November 2, 2016 By Paul Gillin 4 min read

If you want to know how important spam filters are to your online experience, try turning them off for a day. You’ll quickly see why these tools we tend to take for granted are so essential. We may not know how spam filters work, but we’re grateful that they do.

Spam volumes have been dropping in recent years, but there’s still plenty of junk out there. According to Trend Micro’s Global Spam Map, volumes exceed 400 billion messages on some days, but we almost never see spam in our inbox. Why is that?

In the cat-and-mouse game of cybersecurity, spam is one area where the good guys have kept reasonably well ahead of the bad. And the outlook for the future is bright: Machine learning could take spam filtering to a new level.

There are many approaches to catching spam, but they all do basically the same thing: scan header information for evidence of malice, look up senders on blacklists of known spammers and filter content for patterns that point to junk mail. The first two tasks are mostly science — the third is art.

Deciphering Header Data

Header information is that long river of text at the top of an email that you thankfully never have to see. It looks like this:

Received: by 10.107.191.69 with SMTP id p66csp1537538iof

X-Received: by 10.107.175.218 with SMTP id p87mr2784731ioo.80.1477075567036

Fri, 21 Oct 2016 11:46:07 -0700 (PDT)

Buried beneath all that gobbledygook is important information. It shows things like the IP address of every server that touched the email, date and time stamps, security signatures and other stuff you don’t need to know, but is useful in understanding where that mail came from. Spam filters look for attempts to deceive the recipient (e.g., g00gle.com instead of google.com) and compare addresses to blacklists of known spammers to automatically filter out those that match.
= = = = =
◆ **WHAT IS ASKED**:
In the spam filter article, copy out the part that opens with "Spam volumes have" and closes with "a new level.", putting "defenders" in place of "good guys".

◆ **COLLECTED DATA**:
= = = = =
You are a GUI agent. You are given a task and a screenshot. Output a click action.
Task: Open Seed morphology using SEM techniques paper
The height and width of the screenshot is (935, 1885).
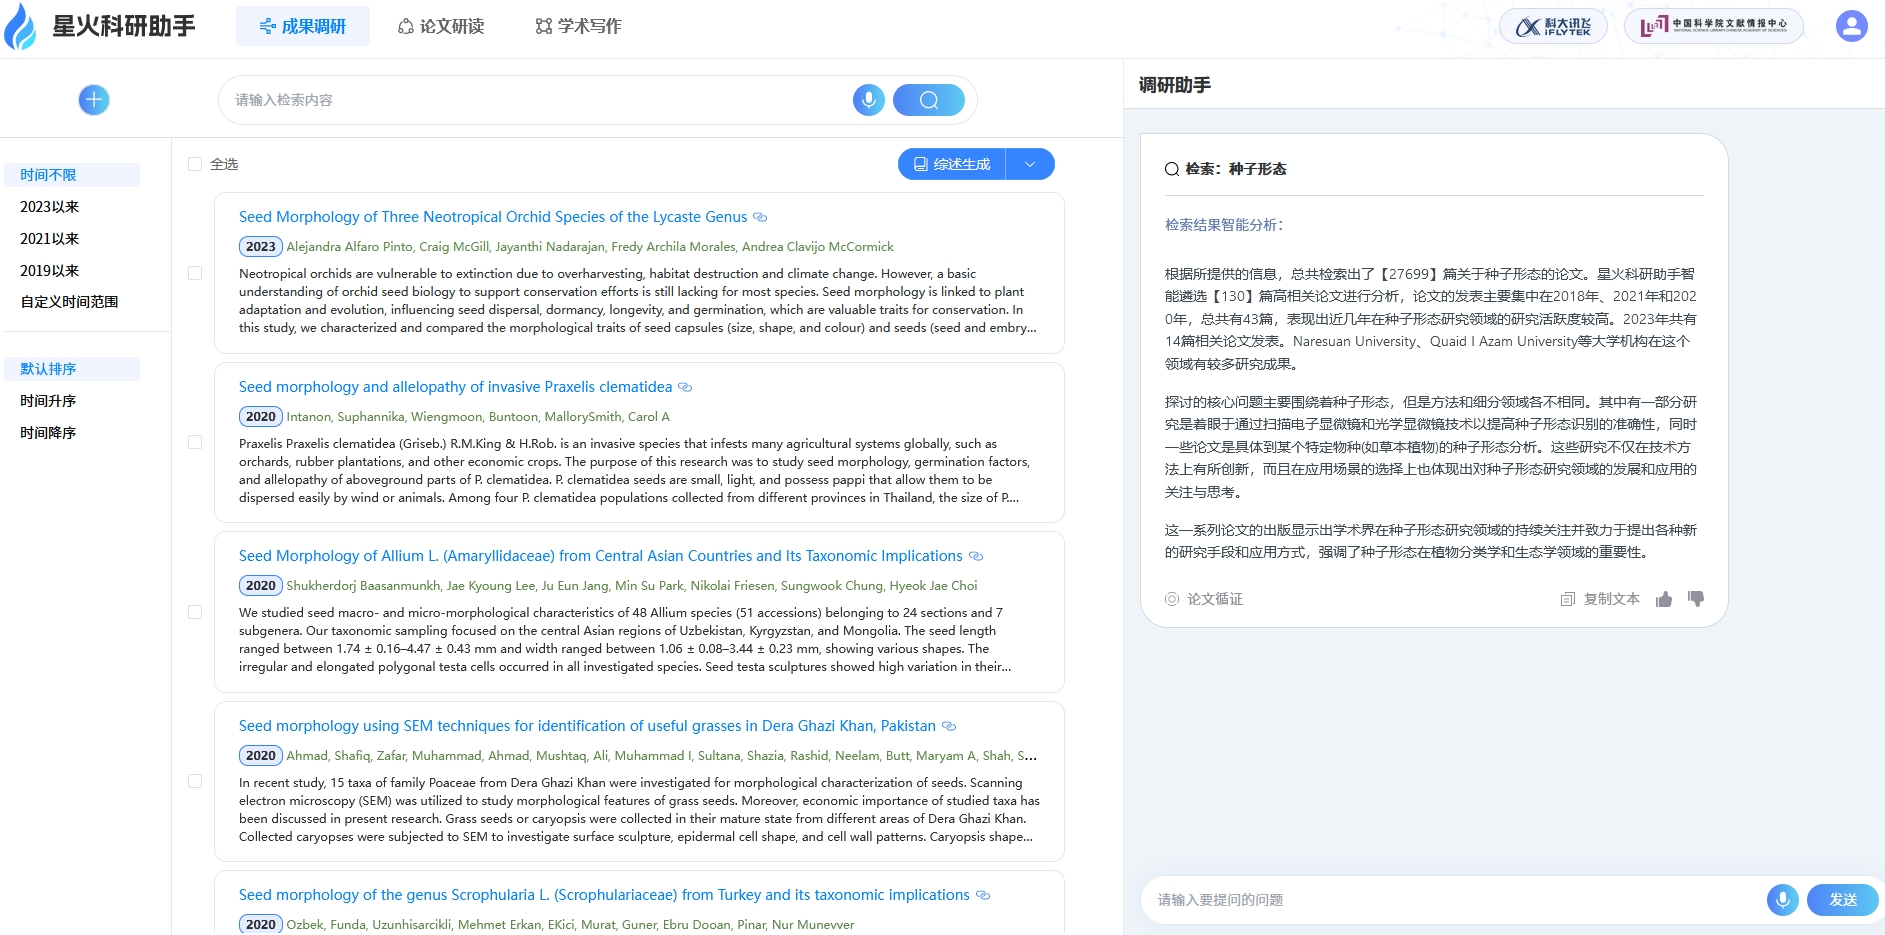pos(587,726)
= = = = =
◆ **RESPONSE BELOW**:
Spam volumes have been dropping in recent years, but there’s still plenty of junk out there. According to Trend Micro’s Global Spam Map, volumes exceed 400 billion messages on some days, but we almost never see spam in our inbox. Why is that?

In the cat-and-mouse game of cybersecurity, spam is one area where the defenders have kept reasonably well ahead of the bad. And the outlook for the future is bright: Machine learning could take spam filtering to a new level.